**What the task requires**. Find the string "step" in the material. Copy every line that has it.

**Recorded data**.
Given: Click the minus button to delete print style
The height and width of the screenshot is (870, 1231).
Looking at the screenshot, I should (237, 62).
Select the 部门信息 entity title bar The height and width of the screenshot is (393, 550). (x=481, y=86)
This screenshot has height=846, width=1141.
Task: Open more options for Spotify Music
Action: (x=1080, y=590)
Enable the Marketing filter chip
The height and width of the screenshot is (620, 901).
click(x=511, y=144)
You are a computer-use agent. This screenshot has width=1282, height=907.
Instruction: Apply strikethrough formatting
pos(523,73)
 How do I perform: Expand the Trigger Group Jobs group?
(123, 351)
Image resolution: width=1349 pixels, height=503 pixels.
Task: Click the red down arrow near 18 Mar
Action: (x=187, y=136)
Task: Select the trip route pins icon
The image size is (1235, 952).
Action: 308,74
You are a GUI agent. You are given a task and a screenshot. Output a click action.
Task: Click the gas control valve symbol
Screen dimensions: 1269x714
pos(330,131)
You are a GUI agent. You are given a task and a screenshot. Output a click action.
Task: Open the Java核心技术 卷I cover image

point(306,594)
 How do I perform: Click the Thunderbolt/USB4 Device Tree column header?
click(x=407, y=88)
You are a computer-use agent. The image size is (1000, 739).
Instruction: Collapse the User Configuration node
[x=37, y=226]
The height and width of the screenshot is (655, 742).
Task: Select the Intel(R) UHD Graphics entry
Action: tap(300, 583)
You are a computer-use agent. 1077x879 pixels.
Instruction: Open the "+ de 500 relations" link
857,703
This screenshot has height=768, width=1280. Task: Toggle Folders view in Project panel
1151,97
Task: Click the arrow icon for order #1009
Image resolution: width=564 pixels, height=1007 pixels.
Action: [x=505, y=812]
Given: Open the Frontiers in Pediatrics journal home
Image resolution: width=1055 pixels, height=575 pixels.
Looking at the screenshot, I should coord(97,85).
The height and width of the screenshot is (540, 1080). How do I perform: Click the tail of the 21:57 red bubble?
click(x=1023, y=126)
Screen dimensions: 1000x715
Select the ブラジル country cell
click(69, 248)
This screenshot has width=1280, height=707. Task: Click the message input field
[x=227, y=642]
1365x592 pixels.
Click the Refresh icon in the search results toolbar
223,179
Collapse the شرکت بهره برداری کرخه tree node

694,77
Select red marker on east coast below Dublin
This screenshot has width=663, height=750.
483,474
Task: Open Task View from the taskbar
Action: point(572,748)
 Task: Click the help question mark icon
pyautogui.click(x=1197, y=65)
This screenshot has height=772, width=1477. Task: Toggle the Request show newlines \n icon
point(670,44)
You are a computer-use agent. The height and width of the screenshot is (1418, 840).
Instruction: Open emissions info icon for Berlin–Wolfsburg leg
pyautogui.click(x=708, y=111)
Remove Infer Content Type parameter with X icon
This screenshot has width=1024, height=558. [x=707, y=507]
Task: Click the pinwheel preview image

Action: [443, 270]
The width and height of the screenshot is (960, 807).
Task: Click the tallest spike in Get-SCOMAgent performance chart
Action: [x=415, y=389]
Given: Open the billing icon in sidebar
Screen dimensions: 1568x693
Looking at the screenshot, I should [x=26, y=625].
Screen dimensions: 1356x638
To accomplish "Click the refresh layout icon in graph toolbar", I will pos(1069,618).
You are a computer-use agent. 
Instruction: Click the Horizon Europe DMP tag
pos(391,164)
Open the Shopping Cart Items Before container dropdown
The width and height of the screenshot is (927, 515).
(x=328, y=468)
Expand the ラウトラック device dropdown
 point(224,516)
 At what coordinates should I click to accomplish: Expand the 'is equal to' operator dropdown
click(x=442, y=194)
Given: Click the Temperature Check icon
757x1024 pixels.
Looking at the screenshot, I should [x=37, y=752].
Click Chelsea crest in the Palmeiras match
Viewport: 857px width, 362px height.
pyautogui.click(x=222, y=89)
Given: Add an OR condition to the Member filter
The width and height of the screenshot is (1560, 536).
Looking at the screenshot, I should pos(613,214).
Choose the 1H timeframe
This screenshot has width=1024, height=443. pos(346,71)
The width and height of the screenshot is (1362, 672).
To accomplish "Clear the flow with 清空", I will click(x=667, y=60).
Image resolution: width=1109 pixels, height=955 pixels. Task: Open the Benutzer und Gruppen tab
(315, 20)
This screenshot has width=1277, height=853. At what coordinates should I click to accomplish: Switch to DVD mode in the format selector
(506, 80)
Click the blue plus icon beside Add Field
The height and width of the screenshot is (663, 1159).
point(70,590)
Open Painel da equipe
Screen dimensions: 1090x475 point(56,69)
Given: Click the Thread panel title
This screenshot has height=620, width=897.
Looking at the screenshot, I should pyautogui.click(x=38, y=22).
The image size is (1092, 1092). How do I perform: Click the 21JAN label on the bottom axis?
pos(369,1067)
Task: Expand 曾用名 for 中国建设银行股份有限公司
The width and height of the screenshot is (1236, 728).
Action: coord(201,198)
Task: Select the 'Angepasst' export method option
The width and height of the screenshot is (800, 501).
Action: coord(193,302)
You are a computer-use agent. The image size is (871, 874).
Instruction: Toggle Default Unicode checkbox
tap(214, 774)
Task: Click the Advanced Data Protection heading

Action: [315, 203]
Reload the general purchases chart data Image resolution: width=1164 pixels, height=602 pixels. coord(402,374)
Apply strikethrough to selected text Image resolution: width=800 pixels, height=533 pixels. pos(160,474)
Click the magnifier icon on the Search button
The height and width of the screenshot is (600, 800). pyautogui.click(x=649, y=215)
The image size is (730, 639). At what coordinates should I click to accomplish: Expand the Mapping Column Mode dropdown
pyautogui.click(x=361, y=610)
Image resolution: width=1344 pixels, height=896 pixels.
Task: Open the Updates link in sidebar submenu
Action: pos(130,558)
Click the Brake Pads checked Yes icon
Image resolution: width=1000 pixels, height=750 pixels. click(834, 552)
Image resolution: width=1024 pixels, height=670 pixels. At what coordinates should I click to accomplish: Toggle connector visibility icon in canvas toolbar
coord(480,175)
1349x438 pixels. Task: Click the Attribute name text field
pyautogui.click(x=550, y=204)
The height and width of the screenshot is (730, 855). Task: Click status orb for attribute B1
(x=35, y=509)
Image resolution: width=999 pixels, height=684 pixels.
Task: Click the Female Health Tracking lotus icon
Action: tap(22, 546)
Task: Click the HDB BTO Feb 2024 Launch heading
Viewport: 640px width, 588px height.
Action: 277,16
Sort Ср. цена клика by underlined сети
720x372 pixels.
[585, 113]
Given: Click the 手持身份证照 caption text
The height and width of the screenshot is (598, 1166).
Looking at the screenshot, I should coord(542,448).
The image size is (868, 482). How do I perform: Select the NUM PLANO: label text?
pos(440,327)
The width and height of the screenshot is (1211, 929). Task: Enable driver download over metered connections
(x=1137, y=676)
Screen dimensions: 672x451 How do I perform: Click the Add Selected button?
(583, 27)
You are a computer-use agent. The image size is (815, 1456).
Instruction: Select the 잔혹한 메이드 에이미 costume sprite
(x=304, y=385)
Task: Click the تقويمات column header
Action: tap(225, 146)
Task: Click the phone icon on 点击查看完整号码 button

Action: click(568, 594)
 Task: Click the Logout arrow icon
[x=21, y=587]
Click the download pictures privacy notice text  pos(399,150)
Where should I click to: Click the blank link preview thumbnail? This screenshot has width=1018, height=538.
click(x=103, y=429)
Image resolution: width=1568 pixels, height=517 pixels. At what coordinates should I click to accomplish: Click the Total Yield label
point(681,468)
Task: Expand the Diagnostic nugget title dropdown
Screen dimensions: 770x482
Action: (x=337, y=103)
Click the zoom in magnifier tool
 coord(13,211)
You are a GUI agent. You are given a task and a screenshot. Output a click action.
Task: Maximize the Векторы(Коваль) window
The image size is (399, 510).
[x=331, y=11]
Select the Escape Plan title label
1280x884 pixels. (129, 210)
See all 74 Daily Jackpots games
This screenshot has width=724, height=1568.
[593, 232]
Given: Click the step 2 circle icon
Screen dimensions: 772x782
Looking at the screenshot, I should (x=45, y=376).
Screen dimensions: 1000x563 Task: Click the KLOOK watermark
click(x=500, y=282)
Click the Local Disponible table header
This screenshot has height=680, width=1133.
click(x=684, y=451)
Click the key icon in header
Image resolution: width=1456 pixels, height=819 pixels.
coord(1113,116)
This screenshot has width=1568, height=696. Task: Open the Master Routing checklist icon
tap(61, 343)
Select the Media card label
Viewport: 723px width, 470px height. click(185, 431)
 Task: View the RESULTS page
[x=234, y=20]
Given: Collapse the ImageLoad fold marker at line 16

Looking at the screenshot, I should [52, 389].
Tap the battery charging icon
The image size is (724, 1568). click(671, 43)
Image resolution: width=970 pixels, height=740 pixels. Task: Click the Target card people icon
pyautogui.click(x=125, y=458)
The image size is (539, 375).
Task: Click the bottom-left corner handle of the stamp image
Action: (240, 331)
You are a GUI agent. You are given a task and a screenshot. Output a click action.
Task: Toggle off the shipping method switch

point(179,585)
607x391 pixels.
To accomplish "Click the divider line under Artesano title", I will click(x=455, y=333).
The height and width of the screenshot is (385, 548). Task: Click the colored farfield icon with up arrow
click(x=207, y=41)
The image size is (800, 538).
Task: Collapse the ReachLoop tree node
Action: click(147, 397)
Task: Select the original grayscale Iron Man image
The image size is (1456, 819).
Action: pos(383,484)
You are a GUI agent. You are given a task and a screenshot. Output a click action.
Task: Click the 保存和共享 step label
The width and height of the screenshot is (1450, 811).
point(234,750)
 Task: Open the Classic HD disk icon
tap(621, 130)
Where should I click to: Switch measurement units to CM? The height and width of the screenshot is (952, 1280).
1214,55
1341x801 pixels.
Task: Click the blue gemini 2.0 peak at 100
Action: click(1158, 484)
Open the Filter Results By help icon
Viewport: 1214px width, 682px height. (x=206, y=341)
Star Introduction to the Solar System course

**Answer space**.
Given: Click the step 2 circle icon
Task: Click the 保存和共享 step label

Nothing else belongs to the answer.